It’s a well known story and example of medical serendipity. Alexander Fleming (1881-1955) a Scottish microbiologist who returned to his laboratory following his summer holiday and found his growth plates of Staphylococcal bacteria had been contaminated with mould. Wherever the mould was growing the bacterial cells had been killed. Antibiotics had been discovered. Except this wasn’t the first antibiotic to be made. Medication with antibacterial action dates back to before the medieval period. When it came to penicillin Fleming’s discovery was only the beginning. And the penicillin still in use today owes much to an unsung hero called Mary and a mouldy cantaloupe.
Fleming surmised that the mould must be making some sort of chemical which was killing the Staphylococcus. The mould in question was Penicillium notatum and so Fleming called this chemical Penicillin. Fleming wasn’t skilled at chemistry and so was only able to extract small amounts of this penicillin which he demonstrated did kill bacteria and was safe in humans.
Fleming was a poor public speaker and despite presenting his findings at a Medical Research Club and publishing his results in the British Journal of Experimental Pathology in 1929 there was little recognition amongst his peers. It wouldn’t be until 1939 that Ernst Chain and Sir Howard Florey managed to distil concentrated penicillin from the mould. In 1940 they completed their first animal trials. By 1941 they were ready to treat their first human patient but due to the experimental nature of their drug they needed someone who was seriously if not terminally ill. In 1941 Albert Alexander, a police constable in Oxford, scratched his face on a rose thorn (although this explanation for the injury has been described as apocryphal). The scratch became infected with both Staphylococcus and Streptococcus bacteria. Abscesses covered his face and he lost an eye.
On 12th February Alexander was given an intravenous infusion of 160mg of penicillin. Within 24 hours his fever resolved and he regained strength and his appetite. Sadly, it was already clear that Penicillium notatum made very little amounts of penicillin; it took gallons and gallons of the mould to make enough penicillin to even cover a fingernail. After 5 days of treatment the team ran out of penicillin. Alexander’s condition worsened again and he died.
Whilst penicillin was clearly promising there needed to be a more efficient way to produce the antibiotic, especially at the height of the Second World War when demand couldn’t have been higher.
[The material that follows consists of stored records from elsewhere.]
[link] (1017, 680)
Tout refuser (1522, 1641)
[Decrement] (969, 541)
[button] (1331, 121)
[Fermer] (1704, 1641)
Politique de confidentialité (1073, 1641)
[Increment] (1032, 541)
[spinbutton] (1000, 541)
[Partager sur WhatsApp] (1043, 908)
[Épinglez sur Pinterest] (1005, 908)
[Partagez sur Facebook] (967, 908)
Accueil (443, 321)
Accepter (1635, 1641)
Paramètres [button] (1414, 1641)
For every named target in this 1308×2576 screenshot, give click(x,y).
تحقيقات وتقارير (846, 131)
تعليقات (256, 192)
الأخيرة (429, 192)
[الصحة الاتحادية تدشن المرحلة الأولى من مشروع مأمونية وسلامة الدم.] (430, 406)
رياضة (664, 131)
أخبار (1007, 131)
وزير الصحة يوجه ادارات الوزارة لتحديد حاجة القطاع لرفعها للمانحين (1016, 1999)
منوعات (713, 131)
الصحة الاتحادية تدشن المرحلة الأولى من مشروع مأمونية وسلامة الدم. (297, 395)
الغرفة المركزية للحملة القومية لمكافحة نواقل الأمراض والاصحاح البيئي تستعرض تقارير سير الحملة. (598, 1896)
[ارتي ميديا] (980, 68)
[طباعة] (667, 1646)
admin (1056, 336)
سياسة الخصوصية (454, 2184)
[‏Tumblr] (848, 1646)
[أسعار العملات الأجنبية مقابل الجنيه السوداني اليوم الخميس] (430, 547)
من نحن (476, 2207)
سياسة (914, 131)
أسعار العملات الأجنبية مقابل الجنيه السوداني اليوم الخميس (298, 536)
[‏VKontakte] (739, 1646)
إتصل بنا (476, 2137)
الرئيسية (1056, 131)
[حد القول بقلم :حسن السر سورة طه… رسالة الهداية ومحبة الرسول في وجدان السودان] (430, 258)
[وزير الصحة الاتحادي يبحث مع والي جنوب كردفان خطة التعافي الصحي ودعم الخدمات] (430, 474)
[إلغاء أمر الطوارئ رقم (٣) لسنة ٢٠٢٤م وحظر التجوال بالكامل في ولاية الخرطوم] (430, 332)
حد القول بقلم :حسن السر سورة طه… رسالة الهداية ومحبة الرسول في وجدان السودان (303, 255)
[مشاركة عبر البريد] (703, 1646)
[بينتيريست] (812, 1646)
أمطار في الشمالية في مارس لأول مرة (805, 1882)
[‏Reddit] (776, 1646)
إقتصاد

A solution would be found in America.
Mary Hunt worked at the Department of Agriculture’s Northern Regional Research Laboratory (NRRL) in Peoria, Illinois. It was her job to search our for mould strains which might produce more penicillin than Penicillium notatum. This earned her the nickname, ‘Mouldy Mary’. One day in 1943 she found a mouldy cantaloupe in a grocery store. Bringing it to the lab she found it was infected with Penicillium chrysogenum, a strain which produced two hundred times the amount of penicillin as notatum. The next step sounds like it came right out of science fiction. The chrysogenum was zapped with X-rays to cause mutation. This mutated mould now produced a thousand times the amount of penicillin. By D-Day in 1944 there was enough penicillin to treat every soldier in need. By 1945 a million people had been treated with penicillin compared to fewer than 1000 in 1943.
After the war Fleming, Florey and Chain received the Nobel Prize in Physiology and Medicine for the ‘discovery of penicillin and its curative effect in various infectious diseases’. As for Mary Hunt, whilst researching this blog I couldn’t even find out when she was born or what she looked like. She isn’t the first woman to be sidelined in history despite her massive contribution. But all penicillin used today is related to that mouldy cantaloupe and owes its existence to ‘Mouldy’ Mary Hunt.